Tenemos un artista en el barrio. El comentario se repite. Cecilia del Carmen Ferreira Ospino siente orgullo por su hijo. Los vecinos escuchan a Nelson en la radio. Lo ven la tele. El hijo menor de cuatro hermanos pudo estudiar gracias al esfuerzo de su madre y al impulso inicial de Nelson Del Jesús Fory, su papá, un mecánico que se especializó en reparar motores de buques y que por las noches escribía un diario de vida con anécdotas y reflexiones.
“—Como tú eres bueno para dibujar, pintar y eso, yo quiero que usted estudie artes.
—Bueno papi, si usted me ayuda en mis estudios… Es eso lo que yo sé hacer.”
Fredonia flota a 45 minutos del centro. Un barrio populoso que le fue ganando territorio al agua y a los manglares. Es un sector de relleno, víctima de innumerables inundaciones. Nelson Fory sube al bus todas las mañanas. Él vive allí hace apenas un año. Es oriundo de Nuevo Paraíso, la comunidad que está del otro lado del canal de agua de lluvia que desemboca en la Ciénaga de la Virgen, una especie de zanja abierta contaminada con aires de frontera natural.
En el viaje en bus desde Fredonia hasta el casco antiguo de Cartagena de Indias se evidencia lo evidente. Mirar por la ventanilla es una experiencia diacrónica en plano secuencia. Las estadísticas se materializan. La pobreza está focalizada en las laderas del Cerro de la Popa y en los barrios aledaños a la Ciénaga. Según un informe del Centro de Estudios Económicos Regionales en la zona no sólo se concentra la población más pobre sino la de menores logros educativos. En los barrios cartageneros de mayor pobreza existe también una alta proporción de habitantes que se reconocen de raza negra. Pero en la Cartagena que amurallaron los españoles, habitaron las élites y magnificaron los productores de cine, la fiesta continúa y suceden pocas cosas interesantes. Tan pocas que se pueden sintetizar en un folleto turístico. Son postales, escenificaciones que ocurren metódicamente cada día: el vendedor de arepas, el guía misterioso, la chiva en rumba, el barbero de Ralph.
“Lo que yo hago es arte netamente político. Mi padre fue mi inspirador. Cuando surgía algún tema conflictivo en torno a los problemas raciales, él repetía siempre la misma frase: Yo soy negro.”
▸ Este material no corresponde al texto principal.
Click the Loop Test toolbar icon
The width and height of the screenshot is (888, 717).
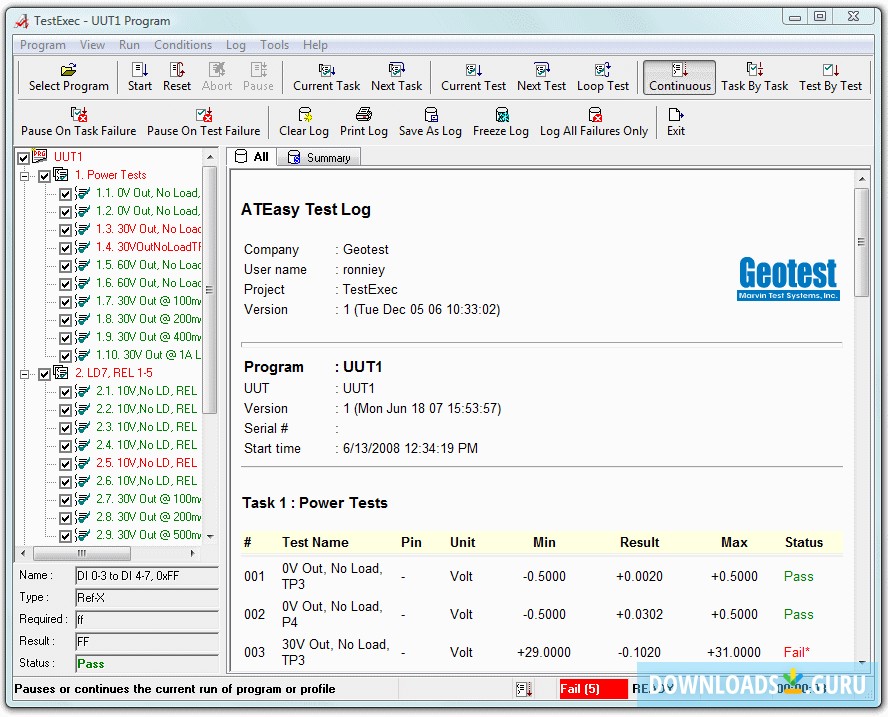(x=603, y=76)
Vicky Dávila es rubia. La periodista de RCN, la cadena televisiva más importante de Colombia, conduce un segmento del noticiero. En plano medio y con un gigante monitor a su lado, en el resumen político del lunes 16 de mayo de 2011 se cuela una noticia de color entre las idas y vueltas del presidente Santos y las disputas políticas por la Alcaidía de Bogotá. Los monumentos de Cartagena amanecieron con frondosas pelucas afros. La insólita intervención fue llevada a cabo ante la atónita mirada de los ciudadanos. La UNESCO declaró el 2011 como año internacional de los afrodescendientes. En Cartagena se celebra la Semana de la Afrocolombianidad con seminarios, conciertos y eventos culturales. La crueldad del tiempo televisivo es la excusa perfecta para la omisión. La noticia fue presentada con un inocuo tono humorístico. Un típico fallido de humor negro.
“Cuando recorres los barrios sudorientales el contraste es desolador. No hay presencia de autoridades. Nosotros tenemos aspiraciones de ser alguien. Yo sigo viviendo en el mismo barrio y creo que moriré en él.”
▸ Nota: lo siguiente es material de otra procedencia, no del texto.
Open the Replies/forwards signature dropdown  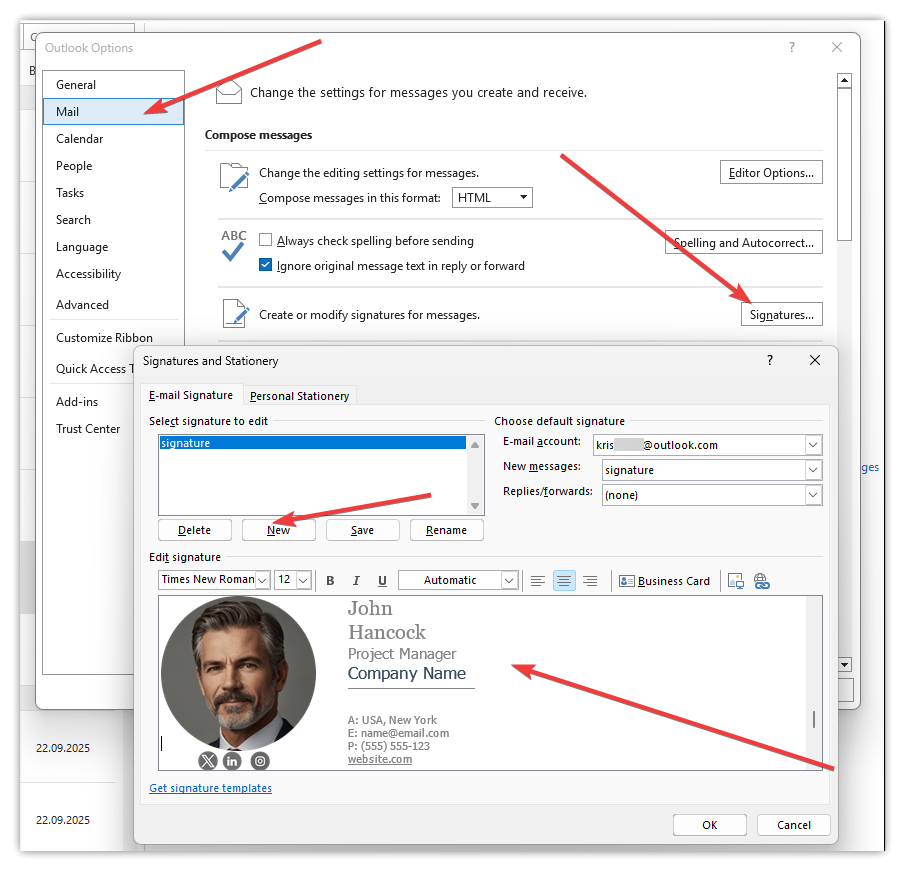click(812, 495)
Nelson viaja. Jeans prolijos, camisa a cuadros, mangas cortas y zapatos. El celular suena reiteradamente. Le espera un día intenso. Coordinar la logística de las Jornadas de Afrocolombianidad y luego dirigirse hacia el extremo norte de la ciudad para participar como asistente técnico del Programa de Apoyo para el Reconocimiento a la Diversidad Étnica en una asamblea en la población de Tierra Baja, una comunidad afro que está amenazada por la instalación de dos megaproyectos inmobiliarios en un sector históricamente postergado. Los pobladores están discutiendo si se deciden a firmar una titulación colectiva, un derecho constitucional que poseen los descendientes de etnias para conservar su territorio. El artista, vestido de referente social, procura trascender las fronteras de su barrio asesorando a sus pares.
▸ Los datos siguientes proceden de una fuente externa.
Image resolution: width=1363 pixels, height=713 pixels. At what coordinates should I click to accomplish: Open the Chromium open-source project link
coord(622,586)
“Cuando estaba en el bachillerato nos vendieron una historia falsa. Primero nos hablaban de un descubrimiento. Luego de un encuentro de culturas. Más grande pensé que estaban tratando de invisibilizar la historia. Ocultarla.”
La promesa del progreso esconde el cinismo de la exclusión. Mientras la ciudad crece hacia el cielo quienes se hunden en el fango se cuentan de a millones. En el país de los desplazados, ya no es sólo la guerrilla y el narcotráfico quien expulsa a los olvidados de siempre. El lujo y el desarrollo hotelero sumados a la ausencia de una planificación urbana son el cóctel posmoderno que asfixia a los pobres, en su mayoría, descendientes de los esclavos. El vértigo exagerado de la celebración de unos pocos es cuantificable. De los 84,937 habitantes que había en 1938, en la década del 70 y en coincidencia con el furor inmobiliario llegaron a ser 300 mil. Se estima que en la actualidad un millón de personas viven en la ciudad estrella del turismo colombiano. No todos son visibles. En el camino hacia el centro no se ve el mar. Cartagena cuenta con kilómetros de costa.
“Los jóvenes son muy vulnerables a cualquier tentación. Hay muchos conflictos: drogas y armas sobre todo.”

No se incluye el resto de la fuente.